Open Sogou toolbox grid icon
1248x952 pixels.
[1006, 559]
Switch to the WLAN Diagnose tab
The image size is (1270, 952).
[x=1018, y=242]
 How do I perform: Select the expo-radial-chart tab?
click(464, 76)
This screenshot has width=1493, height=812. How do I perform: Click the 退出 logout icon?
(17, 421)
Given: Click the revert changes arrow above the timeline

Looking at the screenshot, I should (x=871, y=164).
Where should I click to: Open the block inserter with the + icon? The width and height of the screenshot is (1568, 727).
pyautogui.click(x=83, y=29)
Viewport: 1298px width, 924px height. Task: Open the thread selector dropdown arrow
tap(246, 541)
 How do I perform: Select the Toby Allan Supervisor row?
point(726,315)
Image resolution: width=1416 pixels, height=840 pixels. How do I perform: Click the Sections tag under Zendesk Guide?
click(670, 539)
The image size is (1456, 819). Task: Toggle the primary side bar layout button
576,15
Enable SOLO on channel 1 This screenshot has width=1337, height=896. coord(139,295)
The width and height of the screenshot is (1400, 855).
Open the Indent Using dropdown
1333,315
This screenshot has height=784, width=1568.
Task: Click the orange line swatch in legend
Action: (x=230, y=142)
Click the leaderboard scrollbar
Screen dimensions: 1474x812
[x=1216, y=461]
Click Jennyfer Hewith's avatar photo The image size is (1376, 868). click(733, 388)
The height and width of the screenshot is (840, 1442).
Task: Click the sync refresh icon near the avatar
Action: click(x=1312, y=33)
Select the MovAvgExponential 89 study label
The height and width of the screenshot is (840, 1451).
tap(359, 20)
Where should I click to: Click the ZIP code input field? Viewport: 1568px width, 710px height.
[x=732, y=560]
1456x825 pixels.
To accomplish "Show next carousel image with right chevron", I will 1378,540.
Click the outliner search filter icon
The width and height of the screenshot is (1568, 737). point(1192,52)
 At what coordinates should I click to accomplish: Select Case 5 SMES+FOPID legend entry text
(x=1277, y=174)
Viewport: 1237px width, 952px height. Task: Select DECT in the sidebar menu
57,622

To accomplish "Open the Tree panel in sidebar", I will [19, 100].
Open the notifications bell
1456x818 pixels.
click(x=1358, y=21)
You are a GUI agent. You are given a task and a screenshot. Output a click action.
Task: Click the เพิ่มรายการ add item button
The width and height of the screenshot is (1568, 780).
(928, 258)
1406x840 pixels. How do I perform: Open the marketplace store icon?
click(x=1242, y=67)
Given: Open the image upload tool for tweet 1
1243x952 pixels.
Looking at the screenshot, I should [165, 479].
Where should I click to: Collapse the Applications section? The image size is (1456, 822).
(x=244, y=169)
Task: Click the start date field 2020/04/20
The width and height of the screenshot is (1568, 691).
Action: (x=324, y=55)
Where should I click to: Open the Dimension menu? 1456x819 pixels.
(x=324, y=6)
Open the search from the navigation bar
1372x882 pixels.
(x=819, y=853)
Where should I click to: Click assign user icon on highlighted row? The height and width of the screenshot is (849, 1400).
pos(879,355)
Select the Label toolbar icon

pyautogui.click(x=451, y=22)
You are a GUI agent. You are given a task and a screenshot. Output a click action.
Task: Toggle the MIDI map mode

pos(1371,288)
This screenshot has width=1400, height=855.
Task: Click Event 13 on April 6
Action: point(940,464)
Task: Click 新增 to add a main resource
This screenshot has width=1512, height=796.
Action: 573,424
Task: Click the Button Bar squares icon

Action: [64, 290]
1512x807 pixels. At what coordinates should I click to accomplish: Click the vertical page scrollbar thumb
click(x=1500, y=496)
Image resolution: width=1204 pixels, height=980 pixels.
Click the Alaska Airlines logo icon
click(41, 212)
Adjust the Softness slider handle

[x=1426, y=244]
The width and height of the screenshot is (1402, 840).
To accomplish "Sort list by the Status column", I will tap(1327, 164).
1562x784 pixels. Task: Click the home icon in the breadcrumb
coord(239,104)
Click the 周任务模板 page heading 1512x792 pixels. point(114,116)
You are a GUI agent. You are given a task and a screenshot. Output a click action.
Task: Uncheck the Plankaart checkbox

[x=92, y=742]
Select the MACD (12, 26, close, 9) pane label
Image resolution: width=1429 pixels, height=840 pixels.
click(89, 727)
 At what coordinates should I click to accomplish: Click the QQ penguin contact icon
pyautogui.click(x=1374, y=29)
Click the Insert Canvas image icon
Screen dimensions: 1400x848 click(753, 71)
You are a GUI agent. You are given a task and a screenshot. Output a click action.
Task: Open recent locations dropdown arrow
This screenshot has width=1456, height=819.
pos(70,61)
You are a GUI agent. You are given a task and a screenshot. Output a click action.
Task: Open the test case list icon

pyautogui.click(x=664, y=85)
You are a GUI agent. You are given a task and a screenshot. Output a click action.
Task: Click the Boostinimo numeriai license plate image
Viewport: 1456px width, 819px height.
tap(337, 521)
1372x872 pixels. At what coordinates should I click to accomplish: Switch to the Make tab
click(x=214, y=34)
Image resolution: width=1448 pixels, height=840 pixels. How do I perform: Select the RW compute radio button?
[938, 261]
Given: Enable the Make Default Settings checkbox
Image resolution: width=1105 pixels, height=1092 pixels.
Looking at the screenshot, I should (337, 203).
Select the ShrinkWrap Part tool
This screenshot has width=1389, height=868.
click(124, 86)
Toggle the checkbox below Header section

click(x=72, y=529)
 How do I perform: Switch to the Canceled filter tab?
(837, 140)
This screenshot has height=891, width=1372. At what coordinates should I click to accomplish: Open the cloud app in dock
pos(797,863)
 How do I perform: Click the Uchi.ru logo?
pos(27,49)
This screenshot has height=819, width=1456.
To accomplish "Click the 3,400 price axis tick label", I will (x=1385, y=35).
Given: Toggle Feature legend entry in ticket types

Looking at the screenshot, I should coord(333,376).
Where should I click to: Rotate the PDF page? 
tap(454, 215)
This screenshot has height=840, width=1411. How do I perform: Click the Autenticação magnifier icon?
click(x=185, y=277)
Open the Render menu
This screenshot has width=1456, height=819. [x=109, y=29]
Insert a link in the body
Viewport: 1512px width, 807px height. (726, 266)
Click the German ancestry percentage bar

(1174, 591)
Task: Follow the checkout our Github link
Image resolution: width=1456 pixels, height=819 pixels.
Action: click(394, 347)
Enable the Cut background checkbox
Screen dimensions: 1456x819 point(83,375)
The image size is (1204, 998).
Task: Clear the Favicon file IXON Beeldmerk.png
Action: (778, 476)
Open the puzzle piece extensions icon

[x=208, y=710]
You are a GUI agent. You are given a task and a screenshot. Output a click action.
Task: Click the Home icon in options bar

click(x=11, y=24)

● ● ● ● ● ● ●

# Task directions:
Word for word, retype all of the material.

# Reply:
Open Sogou toolbox grid icon
1248x952 pixels.
[1006, 559]
Switch to the WLAN Diagnose tab
The image size is (1270, 952).
[x=1018, y=242]
 How do I perform: Select the expo-radial-chart tab?
click(464, 76)
This screenshot has width=1493, height=812. How do I perform: Click the 退出 logout icon?
(17, 421)
Given: Click the revert changes arrow above the timeline

Looking at the screenshot, I should (x=871, y=164).
Where should I click to: Open the block inserter with the + icon? The width and height of the screenshot is (1568, 727).
pyautogui.click(x=83, y=29)
Viewport: 1298px width, 924px height. Task: Open the thread selector dropdown arrow
tap(246, 541)
 How do I perform: Select the Toby Allan Supervisor row?
point(726,315)
Image resolution: width=1416 pixels, height=840 pixels. How do I perform: Click the Sections tag under Zendesk Guide?
click(670, 539)
The image size is (1456, 819). Task: Toggle the primary side bar layout button
576,15
Enable SOLO on channel 1 This screenshot has width=1337, height=896. coord(139,295)
The width and height of the screenshot is (1400, 855).
Open the Indent Using dropdown
1333,315
This screenshot has height=784, width=1568.
Task: Click the orange line swatch in legend
Action: (x=230, y=142)
Click the leaderboard scrollbar
Screen dimensions: 1474x812
[x=1216, y=461]
Click Jennyfer Hewith's avatar photo The image size is (1376, 868). click(733, 388)
The height and width of the screenshot is (840, 1442).
Task: Click the sync refresh icon near the avatar
Action: click(x=1312, y=33)
Select the MovAvgExponential 89 study label
The height and width of the screenshot is (840, 1451).
tap(359, 20)
Where should I click to: Click the ZIP code input field? Viewport: 1568px width, 710px height.
[x=732, y=560]
1456x825 pixels.
To accomplish "Show next carousel image with right chevron", I will 1378,540.
Click the outliner search filter icon
The width and height of the screenshot is (1568, 737). point(1192,52)
 At what coordinates should I click to accomplish: Select Case 5 SMES+FOPID legend entry text
(x=1277, y=174)
Viewport: 1237px width, 952px height. Task: Select DECT in the sidebar menu
57,622

To accomplish "Open the Tree panel in sidebar", I will [19, 100].
Open the notifications bell
1456x818 pixels.
click(x=1358, y=21)
You are a GUI agent. You are given a task and a screenshot. Output a click action.
Task: Click the เพิ่มรายการ add item button
The width and height of the screenshot is (1568, 780).
(928, 258)
1406x840 pixels. How do I perform: Open the marketplace store icon?
click(x=1242, y=67)
Given: Open the image upload tool for tweet 1
1243x952 pixels.
Looking at the screenshot, I should [165, 479].
Where should I click to: Collapse the Applications section? The image size is (1456, 822).
(x=244, y=169)
Task: Click the start date field 2020/04/20
The width and height of the screenshot is (1568, 691).
Action: (x=324, y=55)
Where should I click to: Open the Dimension menu? 1456x819 pixels.
(x=324, y=6)
Open the search from the navigation bar
1372x882 pixels.
(x=819, y=853)
Where should I click to: Click assign user icon on highlighted row? The height and width of the screenshot is (849, 1400).
pos(879,355)
Select the Label toolbar icon

pyautogui.click(x=451, y=22)
You are a GUI agent. You are given a task and a screenshot. Output a click action.
Task: Toggle the MIDI map mode

pos(1371,288)
This screenshot has width=1400, height=855.
Task: Click Event 13 on April 6
Action: point(940,464)
Task: Click 新增 to add a main resource
This screenshot has width=1512, height=796.
Action: 573,424
Task: Click the Button Bar squares icon

Action: [64, 290]
1512x807 pixels. At what coordinates should I click to accomplish: Click the vertical page scrollbar thumb
click(x=1500, y=496)
Image resolution: width=1204 pixels, height=980 pixels.
Click the Alaska Airlines logo icon
click(41, 212)
Adjust the Softness slider handle

[x=1426, y=244]
The width and height of the screenshot is (1402, 840).
To accomplish "Sort list by the Status column", I will tap(1327, 164).
1562x784 pixels. Task: Click the home icon in the breadcrumb
coord(239,104)
Click the 周任务模板 page heading 1512x792 pixels. point(114,116)
You are a GUI agent. You are given a task and a screenshot. Output a click action.
Task: Uncheck the Plankaart checkbox

[x=92, y=742]
Select the MACD (12, 26, close, 9) pane label
Image resolution: width=1429 pixels, height=840 pixels.
click(89, 727)
 At what coordinates should I click to accomplish: Click the QQ penguin contact icon
pyautogui.click(x=1374, y=29)
Click the Insert Canvas image icon
Screen dimensions: 1400x848 click(753, 71)
You are a GUI agent. You are given a task and a screenshot. Output a click action.
Task: Open recent locations dropdown arrow
This screenshot has width=1456, height=819.
pos(70,61)
You are a GUI agent. You are given a task and a screenshot. Output a click action.
Task: Open the test case list icon

pyautogui.click(x=664, y=85)
You are a GUI agent. You are given a task and a screenshot. Output a click action.
Task: Click the Boostinimo numeriai license plate image
Viewport: 1456px width, 819px height.
tap(337, 521)
1372x872 pixels. At what coordinates should I click to accomplish: Switch to the Make tab
click(x=214, y=34)
Image resolution: width=1448 pixels, height=840 pixels. How do I perform: Select the RW compute radio button?
[938, 261]
Given: Enable the Make Default Settings checkbox
Image resolution: width=1105 pixels, height=1092 pixels.
Looking at the screenshot, I should (337, 203).
Select the ShrinkWrap Part tool
This screenshot has width=1389, height=868.
click(124, 86)
Toggle the checkbox below Header section

click(x=72, y=529)
 How do I perform: Switch to the Canceled filter tab?
(837, 140)
This screenshot has height=891, width=1372. At what coordinates should I click to accomplish: Open the cloud app in dock
pos(797,863)
 How do I perform: Click the Uchi.ru logo?
pos(27,49)
This screenshot has height=819, width=1456.
To accomplish "Click the 3,400 price axis tick label", I will (x=1385, y=35).
Given: Toggle Feature legend entry in ticket types

Looking at the screenshot, I should coord(333,376).
Where should I click to: Rotate the PDF page? 
tap(454, 215)
This screenshot has height=840, width=1411. How do I perform: Click the Autenticação magnifier icon?
click(x=185, y=277)
Open the Render menu
This screenshot has width=1456, height=819. [x=109, y=29]
Insert a link in the body
Viewport: 1512px width, 807px height. (726, 266)
Click the German ancestry percentage bar

(1174, 591)
Task: Follow the checkout our Github link
Image resolution: width=1456 pixels, height=819 pixels.
Action: click(394, 347)
Enable the Cut background checkbox
Screen dimensions: 1456x819 point(83,375)
The image size is (1204, 998).
Task: Clear the Favicon file IXON Beeldmerk.png
Action: (778, 476)
Open the puzzle piece extensions icon

[x=208, y=710]
You are a GUI agent. You are given a task and a screenshot. Output a click action.
Task: Click the Home icon in options bar

click(x=11, y=24)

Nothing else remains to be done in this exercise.